> **SHORT PROBLEM**
Which lines of the entries below contain the word "screenshot"? Pull out each such line.

Entries for locating described items
** START **
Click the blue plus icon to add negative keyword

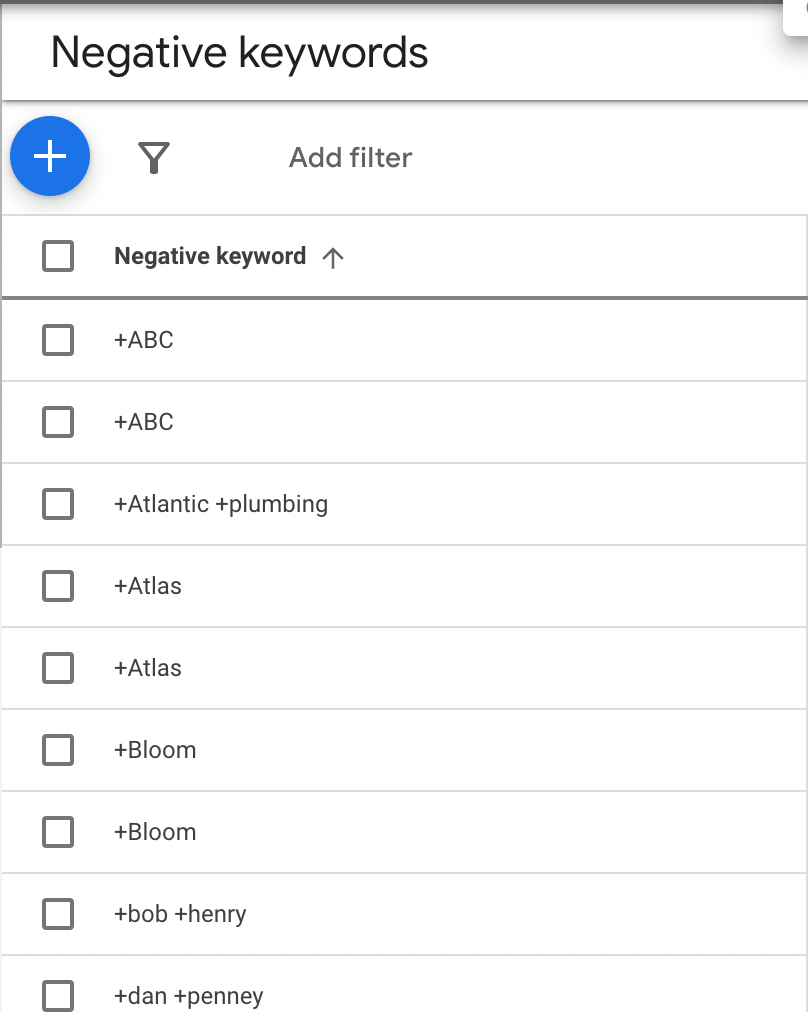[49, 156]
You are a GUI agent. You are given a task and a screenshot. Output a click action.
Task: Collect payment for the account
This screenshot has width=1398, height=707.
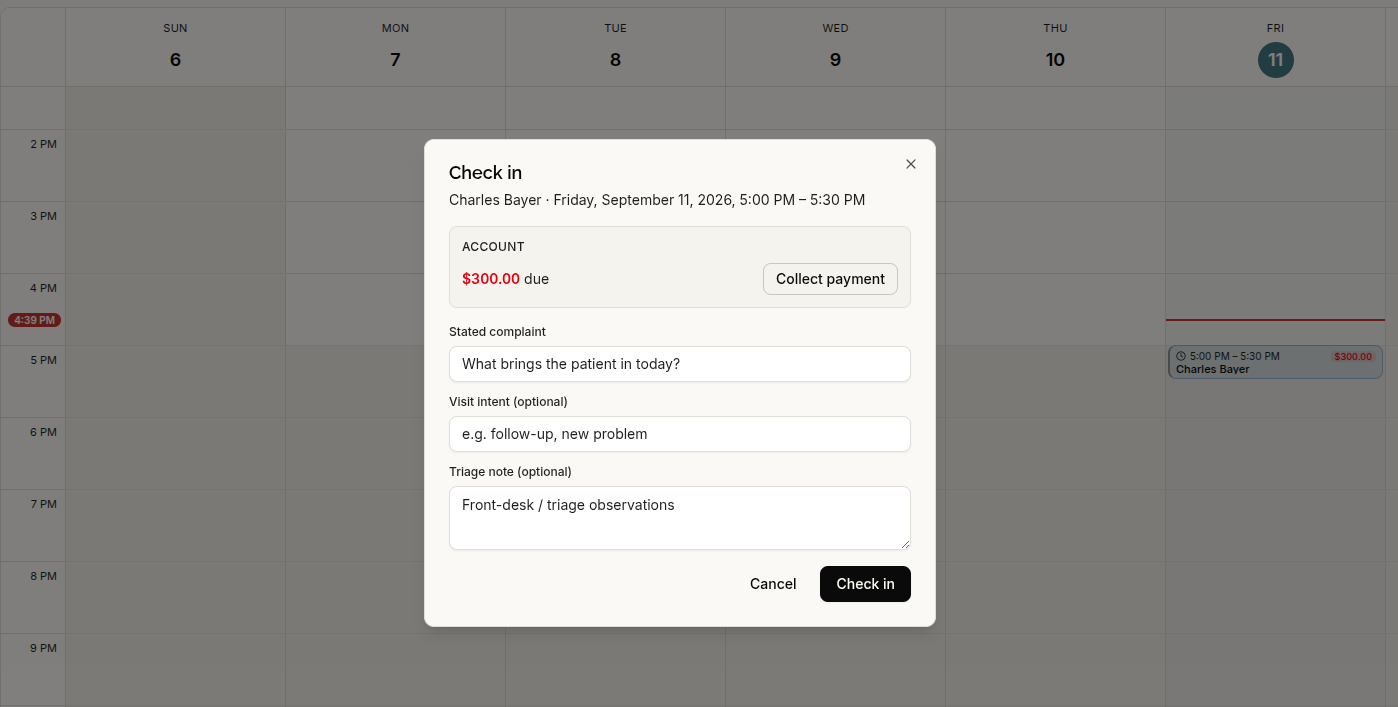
** END **
> **OUTPUT**
You are a GUI agent. You are given a task and a screenshot. Output a click action.
This screenshot has width=1398, height=707.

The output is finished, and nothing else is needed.